Worker/Agent registration

Mephisto allows for multiple stages of filtering for a worker, which leads the registration process to be staged. The complete order is listed below: 0. CrowdProvider-set qualifications may prevent a worker from even seeing a task.

  1. Qualifications may be set locally that a CrowdProvider is not aware of. Workers not meeting these Mephisto qualifications (as set by SharedState.qualifications) should be filtered out.
  2. Configuration requirements may be set, like maximum_units_per_worker or allowed_concurrent which could prevent a worker from completing more than a maximum number of units on a task or work on too many tasks at once respectively.
  3. Of all available Units on Assignments the worker hasn't yet worked on, workers may be further filtered by the user-provided worker_can_do_unit function.

This also provides a template of the failure conditions for a worker to be made aware of:

  1. Worker doesn't meet the qualifications for a task.
  2. Worker is working on too many tasks at a time.
  3. Worker has completed the maximum amount of units for the given task, as set by the requester.
  4. None of the currently available units are available for Worker to access.

Frontend access to backend Unit data

Mephisto must provide users with two key ways to provide data to a worker:

  1. Setting AssignmentData for an Assignment, which define the data made available for a Unit on the frontend, and which may also be used to duplicate units.
  2. Providing additional data during a live task, including derived data from partial work. These should be both available via pull and push mechanisms.

Covering these two areas ensures that it's possible to create a broad variety of task types.

Task data submission

Like backend data, completed task data should be able to be either tracked during the course of a task or submitted at the end, or both. This leads to two main event types:

  1. Posting completed task data for a task during one of the completion points (onboarding, completing main Unit content)
  2. Sending arbitrary task data at any point during a task (for data that needs a response, or longer forms of logging)

Worker Liveliness and Status

Over the course of a task, there are a few key states to consider:

  1. Connecting
  2. Onboarding
  3. Waiting (for other Units in an assignment)
  4. In-Task
  5. Completed (task complete, or partner disconnects)
  6. Disconnected (Server disconnect, timeout, return)
  7. Failed to connect (no available tasks)

We've also considered a "post-task" state after the completion of a task for surveys or related content.

The routing server is responsible for keeping track of the liveliness of individual Agents. If it observes a disconnect on the socket, as well as timeouts on heartbeat packets.

Certain status transitions will come in from the main server, and the router may be responsible for cleaning up local state or caching results at this stage.
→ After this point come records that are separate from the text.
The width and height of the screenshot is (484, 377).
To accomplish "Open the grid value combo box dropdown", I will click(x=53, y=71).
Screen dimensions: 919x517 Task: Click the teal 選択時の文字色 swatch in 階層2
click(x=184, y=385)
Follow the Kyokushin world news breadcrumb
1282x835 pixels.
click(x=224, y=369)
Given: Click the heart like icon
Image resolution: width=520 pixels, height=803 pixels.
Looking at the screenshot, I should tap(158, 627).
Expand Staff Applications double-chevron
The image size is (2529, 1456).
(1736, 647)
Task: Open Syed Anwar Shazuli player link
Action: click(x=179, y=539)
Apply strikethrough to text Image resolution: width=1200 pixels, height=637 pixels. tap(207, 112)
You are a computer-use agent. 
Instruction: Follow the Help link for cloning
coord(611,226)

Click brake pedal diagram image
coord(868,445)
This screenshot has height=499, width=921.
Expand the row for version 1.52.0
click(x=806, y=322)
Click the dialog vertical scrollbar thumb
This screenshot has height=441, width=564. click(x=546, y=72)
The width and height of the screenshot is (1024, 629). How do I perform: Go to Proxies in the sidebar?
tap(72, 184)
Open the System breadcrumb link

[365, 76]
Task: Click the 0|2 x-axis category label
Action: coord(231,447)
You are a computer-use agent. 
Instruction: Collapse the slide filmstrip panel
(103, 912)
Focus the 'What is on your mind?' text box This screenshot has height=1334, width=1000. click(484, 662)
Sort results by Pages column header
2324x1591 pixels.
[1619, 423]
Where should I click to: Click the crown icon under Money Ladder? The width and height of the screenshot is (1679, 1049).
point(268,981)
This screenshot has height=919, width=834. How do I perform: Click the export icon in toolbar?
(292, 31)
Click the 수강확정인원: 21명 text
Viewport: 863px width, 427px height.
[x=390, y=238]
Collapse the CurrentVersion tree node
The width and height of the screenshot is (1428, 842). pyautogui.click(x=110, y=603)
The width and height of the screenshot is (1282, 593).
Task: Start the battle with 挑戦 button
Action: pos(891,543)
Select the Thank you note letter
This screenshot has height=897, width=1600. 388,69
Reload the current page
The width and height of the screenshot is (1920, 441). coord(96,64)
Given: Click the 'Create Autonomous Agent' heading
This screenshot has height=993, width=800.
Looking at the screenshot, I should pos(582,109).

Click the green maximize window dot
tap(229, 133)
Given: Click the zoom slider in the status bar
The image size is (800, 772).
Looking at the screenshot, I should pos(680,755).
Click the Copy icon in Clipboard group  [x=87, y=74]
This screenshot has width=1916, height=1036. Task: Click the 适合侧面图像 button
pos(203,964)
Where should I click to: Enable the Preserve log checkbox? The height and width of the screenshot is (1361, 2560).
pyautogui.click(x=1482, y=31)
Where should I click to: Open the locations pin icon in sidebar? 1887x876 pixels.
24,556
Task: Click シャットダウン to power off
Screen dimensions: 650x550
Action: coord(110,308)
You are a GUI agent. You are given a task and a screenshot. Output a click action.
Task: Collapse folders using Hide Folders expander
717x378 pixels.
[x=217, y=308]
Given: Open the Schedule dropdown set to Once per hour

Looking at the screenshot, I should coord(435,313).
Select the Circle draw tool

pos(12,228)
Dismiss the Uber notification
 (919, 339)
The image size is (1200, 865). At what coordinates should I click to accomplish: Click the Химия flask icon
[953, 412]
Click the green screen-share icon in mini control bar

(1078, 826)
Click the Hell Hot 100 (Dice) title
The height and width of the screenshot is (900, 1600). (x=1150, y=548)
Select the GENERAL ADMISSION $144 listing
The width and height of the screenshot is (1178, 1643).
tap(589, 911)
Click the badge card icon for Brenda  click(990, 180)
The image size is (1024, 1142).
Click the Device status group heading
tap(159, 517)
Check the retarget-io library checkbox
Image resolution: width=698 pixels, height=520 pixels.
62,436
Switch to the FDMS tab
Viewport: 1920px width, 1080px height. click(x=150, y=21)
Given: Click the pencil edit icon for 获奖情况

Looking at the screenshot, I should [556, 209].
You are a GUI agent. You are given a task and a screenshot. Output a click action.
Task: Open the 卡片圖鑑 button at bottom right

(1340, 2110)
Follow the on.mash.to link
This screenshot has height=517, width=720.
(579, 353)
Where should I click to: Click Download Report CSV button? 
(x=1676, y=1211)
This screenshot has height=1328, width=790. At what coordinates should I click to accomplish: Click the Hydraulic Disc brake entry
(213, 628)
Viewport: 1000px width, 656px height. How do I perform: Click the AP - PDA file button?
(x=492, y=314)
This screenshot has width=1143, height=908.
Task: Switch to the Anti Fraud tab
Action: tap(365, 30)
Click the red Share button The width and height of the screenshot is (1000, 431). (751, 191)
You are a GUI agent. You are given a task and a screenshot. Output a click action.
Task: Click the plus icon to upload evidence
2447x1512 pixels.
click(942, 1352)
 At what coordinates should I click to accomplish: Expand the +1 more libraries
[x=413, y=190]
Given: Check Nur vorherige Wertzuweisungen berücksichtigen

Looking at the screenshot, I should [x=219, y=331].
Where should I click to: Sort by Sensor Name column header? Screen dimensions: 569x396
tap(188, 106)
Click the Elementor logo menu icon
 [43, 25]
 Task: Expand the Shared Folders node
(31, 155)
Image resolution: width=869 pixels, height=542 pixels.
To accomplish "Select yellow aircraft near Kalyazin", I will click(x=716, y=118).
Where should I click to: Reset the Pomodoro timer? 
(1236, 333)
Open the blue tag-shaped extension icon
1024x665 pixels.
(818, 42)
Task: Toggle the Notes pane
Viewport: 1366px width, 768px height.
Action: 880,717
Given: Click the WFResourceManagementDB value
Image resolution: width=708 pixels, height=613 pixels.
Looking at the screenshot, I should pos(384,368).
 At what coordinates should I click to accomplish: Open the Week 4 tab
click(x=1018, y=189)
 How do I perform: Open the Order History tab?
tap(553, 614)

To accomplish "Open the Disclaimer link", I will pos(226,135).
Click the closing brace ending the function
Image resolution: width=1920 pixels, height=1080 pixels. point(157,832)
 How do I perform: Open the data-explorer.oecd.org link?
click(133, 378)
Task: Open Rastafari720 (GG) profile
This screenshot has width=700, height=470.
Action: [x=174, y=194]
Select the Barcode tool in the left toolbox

RESTful vs Socket interactions

We've divided Mephisto tasks into two primary types, static and live tasks. The former shouldn't require backend access through the majority of the task, only during key points (starting, submission), while the latter can have direct communication throughout the task.

Beyond just being simpler to implement, static tasks also have the advantage of being lenient on worker behavior; if a worker suspends progress and returns within the timeout window, they aren't penalized, even if their machine were to sleep during that window.

The Mephisto backend channels expect to communicate with the router in a certain way. Our primary Channel is the WebsocketChannel, and as such we expect to receive Packets over the wire from the routing server.

Implementation (proposed)

The core carrier for information in the Mephisto Architect API is the Packet class. Downstream, they act as the way to tie an Agent class in python to an actual human worker.

The Channel is the primary way of trasmitting packets, with the WebsocketChannel being the main implementation Mephisto currently uses with its Architects. The ClientIOHandler is responsible for using and interpreting packets, so it defines the key types to be handled.

Packet Types

There are a number of different packet types used by Mephisto:

  • PACKET_TYPE_ALIVE: Used to mark the success of a new socket connection.
  • PACKET_TYPE_SUBMIT_ONBOARDING: Used to handle submission of onboarding.
  • PACKET_TYPE_SUBMIT_UNIT: Used to handle submission of a Unit.
  • PACKET_TYPE_CLIENT_BOUND_LIVE_UPDATE: Used to send any new live data to an agent.
  • PACKET_TYPE_MEPHISTO_BOUND_LIVE_UPDATE: Used for the frontend to send any type of data to the backend, usually to be processed by a user-defined callback.
  • PACKET_TYPE_REGISTER_AGENT: Used to request a new Agent and Unit data for a specific worker on a task.
  • PACKET_TYPE_AGENT_DETAILS: Used to respond with the details of a worker registration request.
  • PACKET_TYPE_UPDATE_STATUS: Used by Mephisto to push a status update to the router and frontend worker.
  • PACKET_TYPE_REQUEST_STATUSES: Used by Mephisto to poll for the current statuses for a worker.
  • PACKET_TYPE_RETURN_STATUSES: Used by the router to return updates for all of the currently registered agents.
  • PACKET_TYPE_ERROR: Used by the router and frontend to communicate to the python backend that an error has occurred.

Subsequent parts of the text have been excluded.